═══ Provided data

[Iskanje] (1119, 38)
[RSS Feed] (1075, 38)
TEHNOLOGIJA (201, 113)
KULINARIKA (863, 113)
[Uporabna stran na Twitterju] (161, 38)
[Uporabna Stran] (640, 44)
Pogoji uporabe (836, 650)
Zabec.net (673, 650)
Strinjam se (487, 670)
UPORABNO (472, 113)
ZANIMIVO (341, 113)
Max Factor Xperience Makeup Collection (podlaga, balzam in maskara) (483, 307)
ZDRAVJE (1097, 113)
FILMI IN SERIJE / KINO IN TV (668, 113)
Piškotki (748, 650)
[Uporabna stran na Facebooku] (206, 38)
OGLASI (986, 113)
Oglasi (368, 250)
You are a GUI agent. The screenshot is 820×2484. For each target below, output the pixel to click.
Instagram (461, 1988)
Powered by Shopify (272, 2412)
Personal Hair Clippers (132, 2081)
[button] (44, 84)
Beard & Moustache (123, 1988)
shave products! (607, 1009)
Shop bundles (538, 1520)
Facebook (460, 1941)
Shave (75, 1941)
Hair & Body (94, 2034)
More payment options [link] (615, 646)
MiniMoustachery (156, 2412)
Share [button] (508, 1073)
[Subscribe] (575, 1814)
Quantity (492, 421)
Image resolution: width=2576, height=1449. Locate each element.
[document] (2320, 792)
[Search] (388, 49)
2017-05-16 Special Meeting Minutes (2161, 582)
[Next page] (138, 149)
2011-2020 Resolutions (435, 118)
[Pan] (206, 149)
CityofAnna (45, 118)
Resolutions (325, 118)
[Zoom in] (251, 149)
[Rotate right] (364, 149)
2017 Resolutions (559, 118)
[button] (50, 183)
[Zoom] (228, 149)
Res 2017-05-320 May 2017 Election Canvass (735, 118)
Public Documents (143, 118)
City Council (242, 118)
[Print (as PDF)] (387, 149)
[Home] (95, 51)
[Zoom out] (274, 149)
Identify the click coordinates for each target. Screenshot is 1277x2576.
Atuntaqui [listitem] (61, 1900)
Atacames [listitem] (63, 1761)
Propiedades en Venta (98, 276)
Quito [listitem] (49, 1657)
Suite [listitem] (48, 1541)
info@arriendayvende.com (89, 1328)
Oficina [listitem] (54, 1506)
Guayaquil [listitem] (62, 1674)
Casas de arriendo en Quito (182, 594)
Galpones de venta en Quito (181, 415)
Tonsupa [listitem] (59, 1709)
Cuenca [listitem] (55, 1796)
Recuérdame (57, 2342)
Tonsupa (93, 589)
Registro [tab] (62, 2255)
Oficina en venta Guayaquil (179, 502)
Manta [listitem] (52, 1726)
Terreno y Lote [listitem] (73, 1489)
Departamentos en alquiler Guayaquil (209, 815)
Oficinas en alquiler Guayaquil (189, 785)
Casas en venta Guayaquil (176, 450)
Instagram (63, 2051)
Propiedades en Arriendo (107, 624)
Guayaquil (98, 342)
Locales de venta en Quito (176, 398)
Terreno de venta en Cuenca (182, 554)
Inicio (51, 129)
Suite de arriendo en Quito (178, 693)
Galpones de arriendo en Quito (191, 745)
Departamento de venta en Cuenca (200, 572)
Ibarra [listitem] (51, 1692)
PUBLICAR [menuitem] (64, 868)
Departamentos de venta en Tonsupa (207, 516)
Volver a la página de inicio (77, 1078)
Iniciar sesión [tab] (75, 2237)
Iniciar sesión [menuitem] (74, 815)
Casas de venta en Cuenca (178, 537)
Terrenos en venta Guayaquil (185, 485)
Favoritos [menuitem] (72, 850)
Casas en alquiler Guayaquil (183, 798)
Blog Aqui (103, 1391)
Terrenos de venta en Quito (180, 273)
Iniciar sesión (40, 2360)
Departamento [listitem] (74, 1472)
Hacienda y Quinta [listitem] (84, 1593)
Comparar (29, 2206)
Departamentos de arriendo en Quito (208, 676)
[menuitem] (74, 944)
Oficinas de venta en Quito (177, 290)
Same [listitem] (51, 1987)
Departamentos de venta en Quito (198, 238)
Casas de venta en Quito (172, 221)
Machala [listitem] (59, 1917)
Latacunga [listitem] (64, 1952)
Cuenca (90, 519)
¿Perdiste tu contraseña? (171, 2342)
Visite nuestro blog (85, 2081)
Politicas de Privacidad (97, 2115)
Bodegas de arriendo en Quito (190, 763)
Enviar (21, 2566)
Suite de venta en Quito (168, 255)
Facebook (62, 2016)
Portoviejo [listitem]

══════

• **Problem**: Go through the listing above and write out exactly the lines starting with the one holding "Oglasi (368, 250)" and running through the one holding "MiniMoustachery (156, 2412)", ends included, and no others.

• **Expected answer**:
Oglasi (368, 250)
You are a GUI agent. The screenshot is 820×2484. For each target below, output the pixel to click.
Instagram (461, 1988)
Powered by Shopify (272, 2412)
Personal Hair Clippers (132, 2081)
[button] (44, 84)
Beard & Moustache (123, 1988)
shave products! (607, 1009)
Shop bundles (538, 1520)
Facebook (460, 1941)
Shave (75, 1941)
Hair & Body (94, 2034)
More payment options [link] (615, 646)
MiniMoustachery (156, 2412)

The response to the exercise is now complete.